Recentemente, Mikulincer (1996) ha identificato tre categorie di ruminazione: l’action rumination orientata sul compito, focalizzata su come raggiungere l’obiettivo e come migliorare o recuperare errori passati; la state rumination focalizzata su sentimenti attuali e su implicazioni del fallimento; la task-irrelevant rumination può servire a distrarre la persona dal fallimento, pensando a eventi o persone estranee all’obiettivo bloccato. Secondo Ciarocco e collaboratori (2010) la state rumination sarebbe disadattiva, mentre l’action rumination sarebbe adattiva perché simile ai processi di problem-solving e dovrebbe associarsi ad esiti positivi, come una migliore prestazione (Ciarocco et al., 2010). Per testare questa ipotesi, gli autori hanno sviluppato una serie di esperimenti in cui, a seguito di un compito di creatività (Torrance Test of Creative Thinking) veniva dato un feedback di fallimento del tipo “La tua prestazione è stata scarsa”. Successivamente veniva manipolato il tipo di ruminazione: ad un gruppo si chiedeva di pensare a come le abilità apprese durante il compito di creatività potessero influire sul loro futuro (state); un secondo gruppo doveva pensare a come migliorare nel compito di creatività (action); un terzo gruppo doveva pensare ad altro (task-irrilevant).

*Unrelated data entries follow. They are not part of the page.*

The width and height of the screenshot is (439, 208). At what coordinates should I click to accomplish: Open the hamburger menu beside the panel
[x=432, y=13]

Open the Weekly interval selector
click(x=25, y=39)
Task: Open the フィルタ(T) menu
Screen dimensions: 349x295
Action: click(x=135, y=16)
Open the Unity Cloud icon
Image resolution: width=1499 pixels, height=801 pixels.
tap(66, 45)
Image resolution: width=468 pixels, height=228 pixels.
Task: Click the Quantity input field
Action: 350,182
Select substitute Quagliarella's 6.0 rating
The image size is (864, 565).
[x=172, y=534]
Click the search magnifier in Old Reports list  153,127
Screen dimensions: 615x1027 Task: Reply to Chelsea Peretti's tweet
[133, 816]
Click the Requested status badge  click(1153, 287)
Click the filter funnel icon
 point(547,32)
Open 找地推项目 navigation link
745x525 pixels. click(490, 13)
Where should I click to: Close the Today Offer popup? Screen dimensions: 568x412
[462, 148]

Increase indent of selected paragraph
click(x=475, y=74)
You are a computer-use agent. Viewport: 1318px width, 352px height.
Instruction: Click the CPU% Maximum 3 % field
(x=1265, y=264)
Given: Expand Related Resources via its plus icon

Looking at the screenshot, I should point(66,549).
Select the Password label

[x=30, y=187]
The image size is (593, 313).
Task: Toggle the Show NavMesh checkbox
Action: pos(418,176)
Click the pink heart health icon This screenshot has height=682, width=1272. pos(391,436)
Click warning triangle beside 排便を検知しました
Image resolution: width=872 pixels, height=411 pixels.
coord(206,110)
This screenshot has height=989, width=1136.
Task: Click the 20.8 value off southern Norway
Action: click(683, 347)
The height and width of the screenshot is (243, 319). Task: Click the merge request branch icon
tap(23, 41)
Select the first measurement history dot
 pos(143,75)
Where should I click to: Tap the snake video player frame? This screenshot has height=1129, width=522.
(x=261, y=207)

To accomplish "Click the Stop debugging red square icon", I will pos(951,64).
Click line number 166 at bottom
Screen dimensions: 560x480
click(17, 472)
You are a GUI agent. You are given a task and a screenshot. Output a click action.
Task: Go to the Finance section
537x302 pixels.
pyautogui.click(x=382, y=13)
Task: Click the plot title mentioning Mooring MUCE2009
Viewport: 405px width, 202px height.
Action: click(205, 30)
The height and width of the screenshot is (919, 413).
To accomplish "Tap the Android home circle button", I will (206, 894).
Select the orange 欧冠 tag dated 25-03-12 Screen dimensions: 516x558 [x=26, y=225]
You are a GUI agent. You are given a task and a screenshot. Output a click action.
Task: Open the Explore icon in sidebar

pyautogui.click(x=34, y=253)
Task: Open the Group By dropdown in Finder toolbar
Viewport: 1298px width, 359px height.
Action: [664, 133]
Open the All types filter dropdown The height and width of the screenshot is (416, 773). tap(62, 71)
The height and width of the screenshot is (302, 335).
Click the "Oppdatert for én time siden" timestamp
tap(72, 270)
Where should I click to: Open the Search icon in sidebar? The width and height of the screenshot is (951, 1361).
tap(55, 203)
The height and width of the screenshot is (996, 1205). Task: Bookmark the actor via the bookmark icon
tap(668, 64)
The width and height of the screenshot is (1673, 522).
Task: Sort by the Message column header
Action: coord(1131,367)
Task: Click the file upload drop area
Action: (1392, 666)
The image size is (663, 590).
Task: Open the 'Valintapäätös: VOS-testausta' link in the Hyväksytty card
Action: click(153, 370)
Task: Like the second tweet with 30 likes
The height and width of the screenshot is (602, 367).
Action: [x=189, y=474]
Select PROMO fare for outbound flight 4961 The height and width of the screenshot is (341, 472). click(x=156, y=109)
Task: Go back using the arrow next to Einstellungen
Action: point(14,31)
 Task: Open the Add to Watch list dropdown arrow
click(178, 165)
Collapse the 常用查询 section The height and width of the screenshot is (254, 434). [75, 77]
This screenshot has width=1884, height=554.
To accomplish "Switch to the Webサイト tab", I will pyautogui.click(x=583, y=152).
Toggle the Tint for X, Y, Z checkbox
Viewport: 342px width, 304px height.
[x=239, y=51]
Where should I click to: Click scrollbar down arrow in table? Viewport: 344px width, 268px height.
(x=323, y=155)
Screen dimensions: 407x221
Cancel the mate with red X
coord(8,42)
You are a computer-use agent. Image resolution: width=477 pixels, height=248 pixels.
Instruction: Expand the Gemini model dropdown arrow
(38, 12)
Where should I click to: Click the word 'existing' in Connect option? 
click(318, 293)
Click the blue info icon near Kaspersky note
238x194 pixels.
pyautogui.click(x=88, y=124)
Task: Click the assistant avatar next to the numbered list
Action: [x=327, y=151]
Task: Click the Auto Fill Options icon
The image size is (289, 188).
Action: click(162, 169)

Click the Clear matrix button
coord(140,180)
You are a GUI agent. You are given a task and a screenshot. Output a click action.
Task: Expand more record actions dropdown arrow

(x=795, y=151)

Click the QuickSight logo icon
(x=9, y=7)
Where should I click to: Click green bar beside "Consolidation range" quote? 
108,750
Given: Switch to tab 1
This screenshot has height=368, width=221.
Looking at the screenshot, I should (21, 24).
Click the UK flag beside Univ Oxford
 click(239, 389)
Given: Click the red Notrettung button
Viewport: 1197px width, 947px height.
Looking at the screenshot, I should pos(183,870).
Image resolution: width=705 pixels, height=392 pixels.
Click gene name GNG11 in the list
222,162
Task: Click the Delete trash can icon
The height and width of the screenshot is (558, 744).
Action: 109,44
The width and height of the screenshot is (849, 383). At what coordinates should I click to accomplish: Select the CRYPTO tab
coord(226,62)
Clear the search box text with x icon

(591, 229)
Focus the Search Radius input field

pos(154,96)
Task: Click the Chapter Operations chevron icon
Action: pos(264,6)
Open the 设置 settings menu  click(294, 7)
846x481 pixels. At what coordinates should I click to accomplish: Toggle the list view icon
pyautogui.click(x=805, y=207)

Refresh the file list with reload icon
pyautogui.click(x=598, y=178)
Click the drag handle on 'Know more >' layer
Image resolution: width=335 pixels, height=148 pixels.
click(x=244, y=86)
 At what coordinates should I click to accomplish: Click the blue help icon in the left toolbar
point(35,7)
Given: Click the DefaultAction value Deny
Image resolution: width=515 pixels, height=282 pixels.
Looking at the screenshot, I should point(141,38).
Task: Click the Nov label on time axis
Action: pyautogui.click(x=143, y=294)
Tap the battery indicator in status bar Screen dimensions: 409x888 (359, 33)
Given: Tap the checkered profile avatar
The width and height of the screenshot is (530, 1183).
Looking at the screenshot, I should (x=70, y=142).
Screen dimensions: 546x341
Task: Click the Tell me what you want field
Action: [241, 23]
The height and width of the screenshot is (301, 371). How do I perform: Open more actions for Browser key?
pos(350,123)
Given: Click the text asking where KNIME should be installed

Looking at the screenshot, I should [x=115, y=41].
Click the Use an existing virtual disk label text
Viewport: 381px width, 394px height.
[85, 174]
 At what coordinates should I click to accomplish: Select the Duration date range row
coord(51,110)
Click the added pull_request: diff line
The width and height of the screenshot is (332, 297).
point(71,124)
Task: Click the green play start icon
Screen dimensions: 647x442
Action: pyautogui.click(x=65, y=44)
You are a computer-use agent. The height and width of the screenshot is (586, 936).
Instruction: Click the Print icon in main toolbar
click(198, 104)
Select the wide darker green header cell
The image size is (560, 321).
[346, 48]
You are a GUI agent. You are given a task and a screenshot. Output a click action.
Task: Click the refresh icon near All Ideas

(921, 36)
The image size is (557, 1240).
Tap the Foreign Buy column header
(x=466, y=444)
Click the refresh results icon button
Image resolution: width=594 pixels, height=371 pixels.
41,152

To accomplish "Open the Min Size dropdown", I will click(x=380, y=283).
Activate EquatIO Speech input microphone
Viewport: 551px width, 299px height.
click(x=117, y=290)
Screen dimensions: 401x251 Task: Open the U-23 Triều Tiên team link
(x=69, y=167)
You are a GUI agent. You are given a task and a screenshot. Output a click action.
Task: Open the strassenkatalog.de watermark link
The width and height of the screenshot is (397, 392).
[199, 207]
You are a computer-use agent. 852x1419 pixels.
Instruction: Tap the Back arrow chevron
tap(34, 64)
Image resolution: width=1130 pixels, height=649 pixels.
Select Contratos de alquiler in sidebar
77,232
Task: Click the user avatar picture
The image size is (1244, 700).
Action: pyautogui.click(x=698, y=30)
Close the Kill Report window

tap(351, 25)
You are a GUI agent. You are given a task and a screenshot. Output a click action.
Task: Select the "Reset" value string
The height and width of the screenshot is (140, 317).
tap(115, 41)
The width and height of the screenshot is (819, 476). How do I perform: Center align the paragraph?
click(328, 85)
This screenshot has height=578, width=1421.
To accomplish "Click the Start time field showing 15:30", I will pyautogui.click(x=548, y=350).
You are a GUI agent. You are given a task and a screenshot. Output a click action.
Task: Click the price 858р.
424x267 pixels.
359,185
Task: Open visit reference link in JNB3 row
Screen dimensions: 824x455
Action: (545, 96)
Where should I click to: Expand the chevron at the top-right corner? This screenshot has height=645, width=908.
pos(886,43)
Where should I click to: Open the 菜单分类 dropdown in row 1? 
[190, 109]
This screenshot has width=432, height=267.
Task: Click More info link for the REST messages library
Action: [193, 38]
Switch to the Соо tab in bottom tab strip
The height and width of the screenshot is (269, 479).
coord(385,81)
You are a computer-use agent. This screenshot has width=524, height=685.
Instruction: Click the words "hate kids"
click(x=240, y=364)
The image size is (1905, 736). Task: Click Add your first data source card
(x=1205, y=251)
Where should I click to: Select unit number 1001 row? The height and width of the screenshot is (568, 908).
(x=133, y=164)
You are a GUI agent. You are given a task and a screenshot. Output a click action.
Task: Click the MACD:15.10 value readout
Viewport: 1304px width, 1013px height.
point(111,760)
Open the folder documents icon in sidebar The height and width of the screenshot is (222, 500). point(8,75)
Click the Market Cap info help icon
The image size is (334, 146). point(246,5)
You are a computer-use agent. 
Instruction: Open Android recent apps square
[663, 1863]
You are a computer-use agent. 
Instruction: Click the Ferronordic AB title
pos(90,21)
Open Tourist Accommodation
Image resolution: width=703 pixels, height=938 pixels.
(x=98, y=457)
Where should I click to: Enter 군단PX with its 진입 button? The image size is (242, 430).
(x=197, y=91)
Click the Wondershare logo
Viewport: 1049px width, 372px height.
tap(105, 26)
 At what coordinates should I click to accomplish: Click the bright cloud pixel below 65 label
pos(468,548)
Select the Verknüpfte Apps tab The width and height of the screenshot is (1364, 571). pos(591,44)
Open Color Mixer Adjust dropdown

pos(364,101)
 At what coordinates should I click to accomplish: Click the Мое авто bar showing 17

Lo studio ha mostrato che solo l’action rumination è associata ad esiti positivi in termini di miglioramento della prestazione ad un compito successivo.  

Nello specifico, gli autori sostengono che esisterebbe una forma adattiva, positiva di ruminazione, associata ad esiti positivi, caratterizzata dalla riflessione sugli errori/fallimenti passati, ma focalizzata sui passi necessari per migliorare o affrontare una difficoltà. Riflettere su eventi passati e futuri sembra centrale per la maggior parte degli effetti benefici del pensiero cosciente sul comportamento (Baumeister, Masicampo, e Vohs, 2010). In altre parole, il fatto che alcune persone ruminano su cose inutili (ad esempio stati d’animo, implicazioni del fallimento) può essere considerato l’effetto negativo di un processo che originariamente risulterebbe adattivo. Ciò può aiutare a far luce sul motivo per cui la ruminazione in individui depressi e ansiosi porti ad esiti negativi, nonostante potenzialmente possa essere costruttiva. Un altro esempio è che se lo scopo su cui si riflette è irraggiungibile o mal definito ciò può sfociare in una forma di ruminazione disadattiva.

Rispetto alle implicazioni cliniche, i benefici che si possono trarre dall’ action rumination, possono darci delle speranze nell’aiutare coloro che cronicamente ruminano, spostando il processo di pensiero verso una forma più positiva di ruminazione. In linea con ciò, gli attuali protocolli di intervento agiscono sostituendo la ruminazione con forme di riflessione più utili, orientate all’azione (Watkins, 2016).

Ricerche future potrebbero indagare su benefici e costi specifici delle diverse forme di ruminazione in domini diversi da quello della performance in un compito, come per esempio nel dominio interpersonale, visto il suo impatto negativo sulle relazioni sociali.